Грейс обошла Тауэр-плаза и вошла в кафе. Она села за маленький столик в углу, у огромного окна. Отсюда открывался удивительный вид на каток и знаменитого бронзового Прометея, несущего огонь сквозь струи воды, мимо разноцветных флагов.
Принесли меню, и Грейс вдруг почувствовала, что голодна так, будто не ела десять лет. Так, собственно, и было. Она медленно листала меню, восхищаясь огромным выбором пирогов и пирожных. Ей нравилось все: тирамису, маффины, брауни, вафли, булочки с корицей… В конце концов она заказала кофе латте и торт с тремя видами шоколада, хотя цены ее поразили. Семь с половиной долларов за кусок торта! Видимо, пока ее не было, мир сошел с ума.
Стоял прекрасный зимний день, холодный, но солнечный. Солнце отражалось от полированного льда на катке, заливало террасы, освещало фасады зданий. Грейс долго смотрела на детей, катавшихся на коньках, и чувствовала, как сжимается ее сердце.

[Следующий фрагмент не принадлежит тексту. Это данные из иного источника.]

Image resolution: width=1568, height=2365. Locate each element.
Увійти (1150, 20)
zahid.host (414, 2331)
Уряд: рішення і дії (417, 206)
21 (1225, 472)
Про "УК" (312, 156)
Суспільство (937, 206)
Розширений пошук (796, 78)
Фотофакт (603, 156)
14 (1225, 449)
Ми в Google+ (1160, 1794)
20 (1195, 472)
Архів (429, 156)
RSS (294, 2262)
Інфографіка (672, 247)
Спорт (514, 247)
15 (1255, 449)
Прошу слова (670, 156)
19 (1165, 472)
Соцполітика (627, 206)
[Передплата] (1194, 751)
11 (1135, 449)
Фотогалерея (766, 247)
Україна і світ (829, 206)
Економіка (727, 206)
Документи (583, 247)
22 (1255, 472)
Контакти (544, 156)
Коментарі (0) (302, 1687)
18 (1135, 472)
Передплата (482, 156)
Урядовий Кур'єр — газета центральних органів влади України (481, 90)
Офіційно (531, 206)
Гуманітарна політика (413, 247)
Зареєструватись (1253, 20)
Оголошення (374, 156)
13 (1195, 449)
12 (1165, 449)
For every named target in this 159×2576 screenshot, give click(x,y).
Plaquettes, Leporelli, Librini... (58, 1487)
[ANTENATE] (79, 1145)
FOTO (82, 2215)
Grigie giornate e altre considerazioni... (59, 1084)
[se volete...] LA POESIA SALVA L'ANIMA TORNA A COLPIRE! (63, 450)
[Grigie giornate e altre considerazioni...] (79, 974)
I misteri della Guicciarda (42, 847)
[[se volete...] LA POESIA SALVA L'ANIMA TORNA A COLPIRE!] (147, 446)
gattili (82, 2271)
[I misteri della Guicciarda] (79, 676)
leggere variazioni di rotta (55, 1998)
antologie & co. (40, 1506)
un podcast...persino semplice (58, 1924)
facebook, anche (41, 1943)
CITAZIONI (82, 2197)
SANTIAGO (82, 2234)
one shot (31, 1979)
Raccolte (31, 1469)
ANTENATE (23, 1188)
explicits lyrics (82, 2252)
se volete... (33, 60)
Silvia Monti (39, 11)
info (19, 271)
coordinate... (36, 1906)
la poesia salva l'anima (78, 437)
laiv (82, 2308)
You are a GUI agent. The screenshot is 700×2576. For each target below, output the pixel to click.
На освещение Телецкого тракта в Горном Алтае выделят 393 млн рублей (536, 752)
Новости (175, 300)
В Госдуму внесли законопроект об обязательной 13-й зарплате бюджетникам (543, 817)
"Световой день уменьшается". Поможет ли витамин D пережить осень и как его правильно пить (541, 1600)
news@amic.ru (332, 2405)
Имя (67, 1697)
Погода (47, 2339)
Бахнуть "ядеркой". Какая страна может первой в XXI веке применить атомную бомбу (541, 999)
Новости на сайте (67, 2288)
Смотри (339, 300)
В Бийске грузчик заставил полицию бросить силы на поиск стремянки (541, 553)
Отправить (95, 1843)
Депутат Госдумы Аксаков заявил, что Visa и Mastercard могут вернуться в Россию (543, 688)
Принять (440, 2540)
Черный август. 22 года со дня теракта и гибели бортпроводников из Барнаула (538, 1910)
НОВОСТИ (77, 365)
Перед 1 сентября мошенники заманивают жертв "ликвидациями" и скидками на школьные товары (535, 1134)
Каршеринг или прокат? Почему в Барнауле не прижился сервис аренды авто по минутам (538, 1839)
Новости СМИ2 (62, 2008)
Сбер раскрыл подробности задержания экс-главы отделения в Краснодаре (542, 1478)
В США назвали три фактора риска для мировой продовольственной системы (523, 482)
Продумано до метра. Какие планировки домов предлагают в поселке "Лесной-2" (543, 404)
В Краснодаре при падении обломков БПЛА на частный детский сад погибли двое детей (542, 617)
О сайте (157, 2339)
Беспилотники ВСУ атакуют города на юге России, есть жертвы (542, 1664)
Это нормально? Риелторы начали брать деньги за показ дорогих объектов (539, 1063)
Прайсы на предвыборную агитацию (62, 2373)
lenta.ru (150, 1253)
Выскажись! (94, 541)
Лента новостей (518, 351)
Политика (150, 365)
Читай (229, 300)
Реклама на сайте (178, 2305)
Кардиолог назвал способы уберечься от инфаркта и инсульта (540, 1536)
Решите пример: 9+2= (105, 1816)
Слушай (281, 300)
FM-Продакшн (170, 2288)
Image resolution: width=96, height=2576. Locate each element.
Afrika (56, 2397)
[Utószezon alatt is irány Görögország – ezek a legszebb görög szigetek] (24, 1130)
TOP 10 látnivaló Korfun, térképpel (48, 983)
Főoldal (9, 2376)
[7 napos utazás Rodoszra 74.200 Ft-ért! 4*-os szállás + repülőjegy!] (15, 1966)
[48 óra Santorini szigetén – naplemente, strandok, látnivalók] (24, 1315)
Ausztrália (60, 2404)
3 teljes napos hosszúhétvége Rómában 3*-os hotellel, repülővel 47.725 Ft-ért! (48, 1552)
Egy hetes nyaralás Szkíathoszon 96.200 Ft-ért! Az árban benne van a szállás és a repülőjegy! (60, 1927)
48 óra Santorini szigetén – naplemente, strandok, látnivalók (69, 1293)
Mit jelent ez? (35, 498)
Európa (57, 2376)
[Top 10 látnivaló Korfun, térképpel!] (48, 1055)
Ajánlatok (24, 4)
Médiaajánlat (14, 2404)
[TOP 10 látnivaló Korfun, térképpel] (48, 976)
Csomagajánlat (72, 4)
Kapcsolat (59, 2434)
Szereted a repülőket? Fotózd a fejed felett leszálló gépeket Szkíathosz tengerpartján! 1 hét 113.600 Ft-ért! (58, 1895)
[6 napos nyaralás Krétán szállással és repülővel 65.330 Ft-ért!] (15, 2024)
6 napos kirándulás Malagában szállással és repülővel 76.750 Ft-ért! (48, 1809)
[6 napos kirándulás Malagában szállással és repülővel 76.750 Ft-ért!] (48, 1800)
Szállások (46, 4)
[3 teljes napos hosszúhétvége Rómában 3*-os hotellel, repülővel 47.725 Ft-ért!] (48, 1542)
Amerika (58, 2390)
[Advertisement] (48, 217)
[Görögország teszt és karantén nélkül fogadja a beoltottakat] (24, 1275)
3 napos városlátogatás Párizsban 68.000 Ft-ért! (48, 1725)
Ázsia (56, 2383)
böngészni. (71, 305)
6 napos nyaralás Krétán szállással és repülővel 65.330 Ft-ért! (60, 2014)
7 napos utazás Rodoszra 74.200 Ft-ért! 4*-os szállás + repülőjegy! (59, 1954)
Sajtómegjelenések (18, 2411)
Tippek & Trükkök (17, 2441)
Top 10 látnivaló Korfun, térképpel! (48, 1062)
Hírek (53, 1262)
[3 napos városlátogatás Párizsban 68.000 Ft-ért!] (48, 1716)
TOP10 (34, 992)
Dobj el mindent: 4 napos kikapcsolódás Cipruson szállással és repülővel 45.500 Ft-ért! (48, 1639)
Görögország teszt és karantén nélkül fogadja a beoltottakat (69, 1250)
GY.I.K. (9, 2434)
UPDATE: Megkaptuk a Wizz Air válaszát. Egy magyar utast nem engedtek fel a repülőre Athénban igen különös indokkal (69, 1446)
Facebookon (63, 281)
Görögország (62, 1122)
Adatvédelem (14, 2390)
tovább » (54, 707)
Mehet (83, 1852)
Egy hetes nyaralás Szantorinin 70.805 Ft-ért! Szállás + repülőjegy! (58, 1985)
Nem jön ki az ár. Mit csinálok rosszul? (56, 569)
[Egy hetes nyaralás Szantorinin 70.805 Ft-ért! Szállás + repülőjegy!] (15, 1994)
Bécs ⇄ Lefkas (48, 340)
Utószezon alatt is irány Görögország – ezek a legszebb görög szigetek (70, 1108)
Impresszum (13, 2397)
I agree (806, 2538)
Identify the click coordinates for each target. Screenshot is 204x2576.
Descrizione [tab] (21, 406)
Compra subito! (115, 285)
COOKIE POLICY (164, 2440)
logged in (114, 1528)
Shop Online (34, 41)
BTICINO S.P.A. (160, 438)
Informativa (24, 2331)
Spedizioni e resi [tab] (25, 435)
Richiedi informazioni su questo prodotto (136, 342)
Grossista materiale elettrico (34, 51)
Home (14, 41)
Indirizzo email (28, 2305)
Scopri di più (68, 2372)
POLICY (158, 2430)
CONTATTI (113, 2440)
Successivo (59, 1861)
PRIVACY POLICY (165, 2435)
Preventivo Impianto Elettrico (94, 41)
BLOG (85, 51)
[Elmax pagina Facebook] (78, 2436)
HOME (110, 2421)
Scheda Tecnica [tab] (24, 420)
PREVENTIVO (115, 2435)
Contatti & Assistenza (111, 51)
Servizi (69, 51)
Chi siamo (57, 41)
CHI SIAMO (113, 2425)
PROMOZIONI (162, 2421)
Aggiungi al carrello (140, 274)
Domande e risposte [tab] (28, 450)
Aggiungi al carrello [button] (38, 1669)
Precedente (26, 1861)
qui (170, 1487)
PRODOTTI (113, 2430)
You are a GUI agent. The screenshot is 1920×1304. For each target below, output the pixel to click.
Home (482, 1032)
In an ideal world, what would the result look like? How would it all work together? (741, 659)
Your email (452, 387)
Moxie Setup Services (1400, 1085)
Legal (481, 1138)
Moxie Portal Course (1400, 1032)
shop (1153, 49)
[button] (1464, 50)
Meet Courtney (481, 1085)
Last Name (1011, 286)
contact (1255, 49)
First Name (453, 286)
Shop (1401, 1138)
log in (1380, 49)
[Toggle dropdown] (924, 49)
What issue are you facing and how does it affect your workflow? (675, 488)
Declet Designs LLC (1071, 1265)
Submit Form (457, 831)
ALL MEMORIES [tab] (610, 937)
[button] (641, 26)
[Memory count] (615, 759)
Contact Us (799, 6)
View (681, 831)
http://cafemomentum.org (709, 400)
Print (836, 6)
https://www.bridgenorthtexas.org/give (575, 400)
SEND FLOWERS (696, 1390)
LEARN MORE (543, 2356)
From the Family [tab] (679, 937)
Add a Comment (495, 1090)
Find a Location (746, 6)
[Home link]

Она думала о своей дочери.
Каждый год в первый вторник декабря она водила Джоди смотреть, как вспыхивает иллюминация на огромной елке, установленной перед Рокфеллер-центром. Звезда года щелкала пальцами, и более двадцати тысяч лампочек зажигались одновременно. Это было великолепно. Джоди так любила все это, что Грейс и сама стала считать открытие рокфеллеровской елки лучшей нью-йоркской традицией.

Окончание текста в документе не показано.